By 1958, there were an estimated 350,000 colour sets in the United States, the bulk of which were manufactured by RCA, and that number had jumped to 500,000 by early 1960 . Despite the greater potential for colour programming – and more importantly, from the advertiser’s point of view, colour commercials – the only network actively pushing colour programming was NBC, which had 179 affiliates broadcasting in colour by February of 1961. NBC “colour days,” which started in November of 1960, saw the bulk of an entire day’s worth of programming broadcast in colour.
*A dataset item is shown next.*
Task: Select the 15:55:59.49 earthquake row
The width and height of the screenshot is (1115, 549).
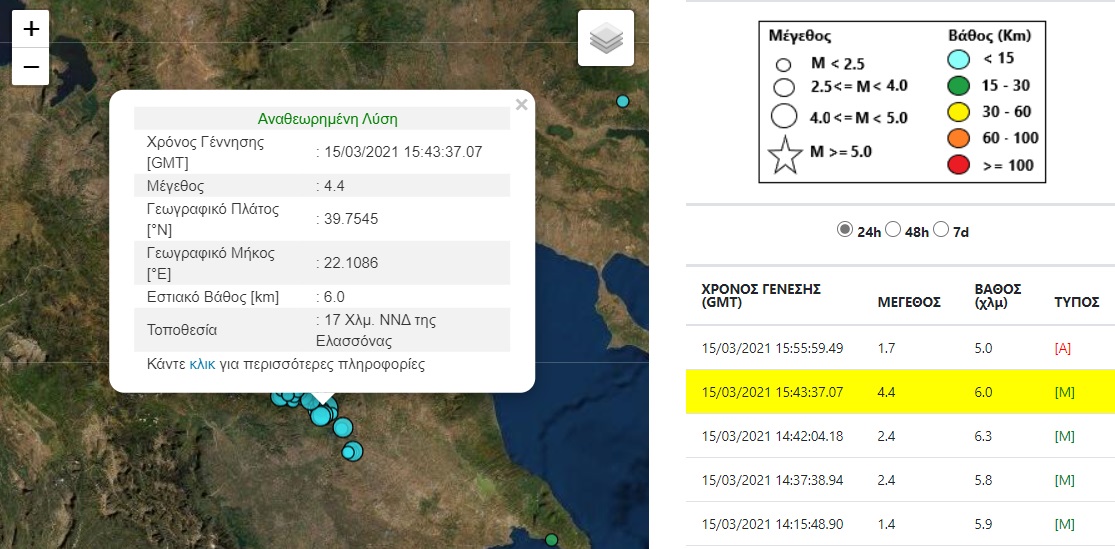Action: [x=773, y=348]
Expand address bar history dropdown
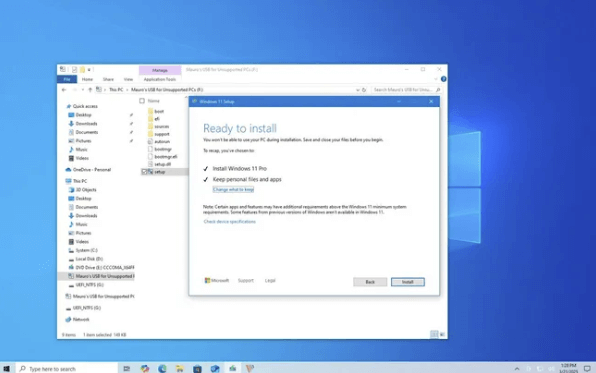This screenshot has width=596, height=373. (x=358, y=90)
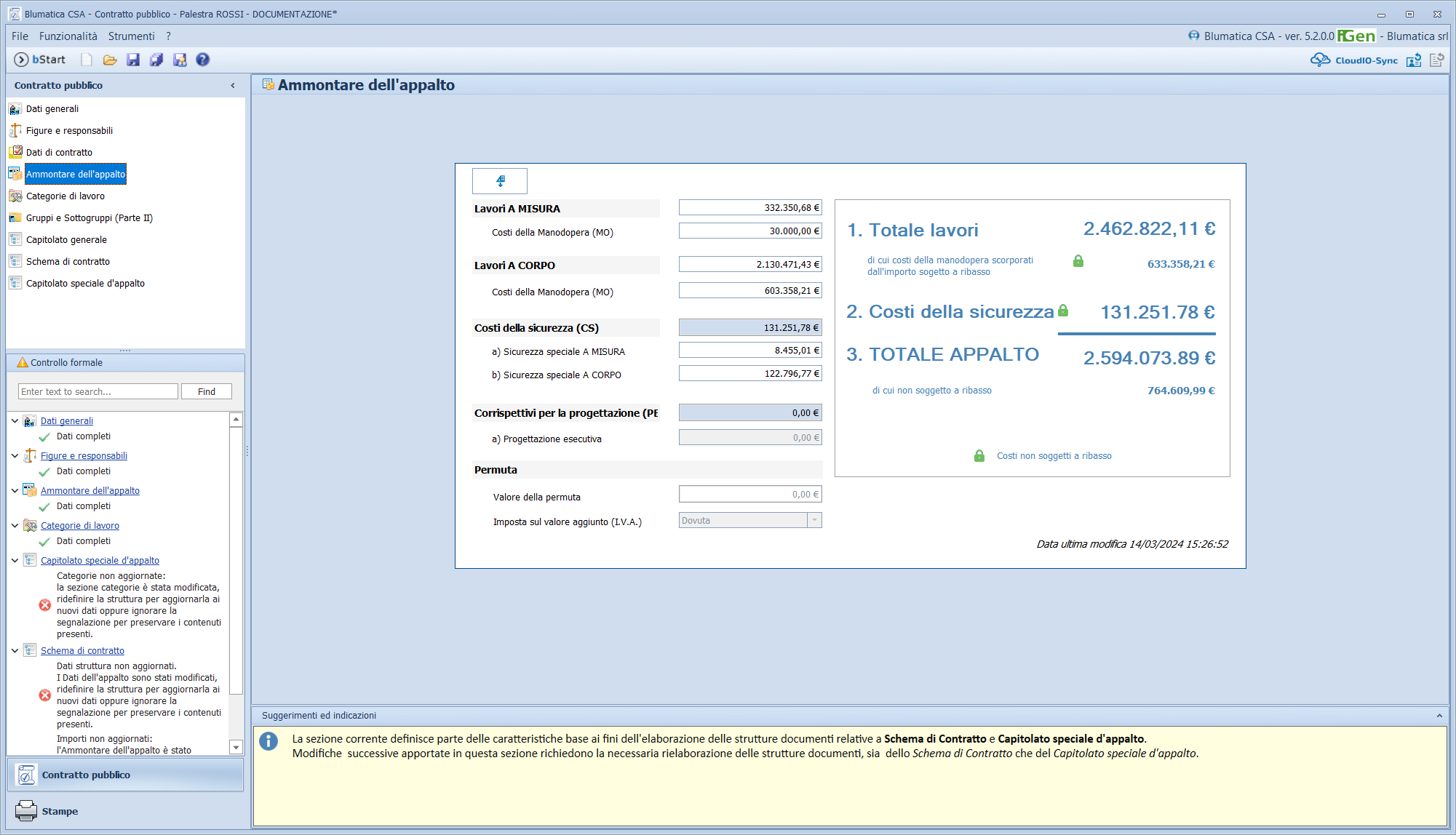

One weekly event that benefited greatly from NBC’s commitment to colour broadcasting was The Andy Williams Show.” Watching clips of early episodes, with their razor sharp quality and vivid technicolour, one cannot help but contrast the viewing experience of millions across the great pond at that time in Britain. Grainy black & white broadcasts on 425 lines – ‘Grandstand,’ ‘Juke Box Jury,’ ‘Dixon of Dock Green’ etc – remain enduring testimony to the technological gulf that existed at the time.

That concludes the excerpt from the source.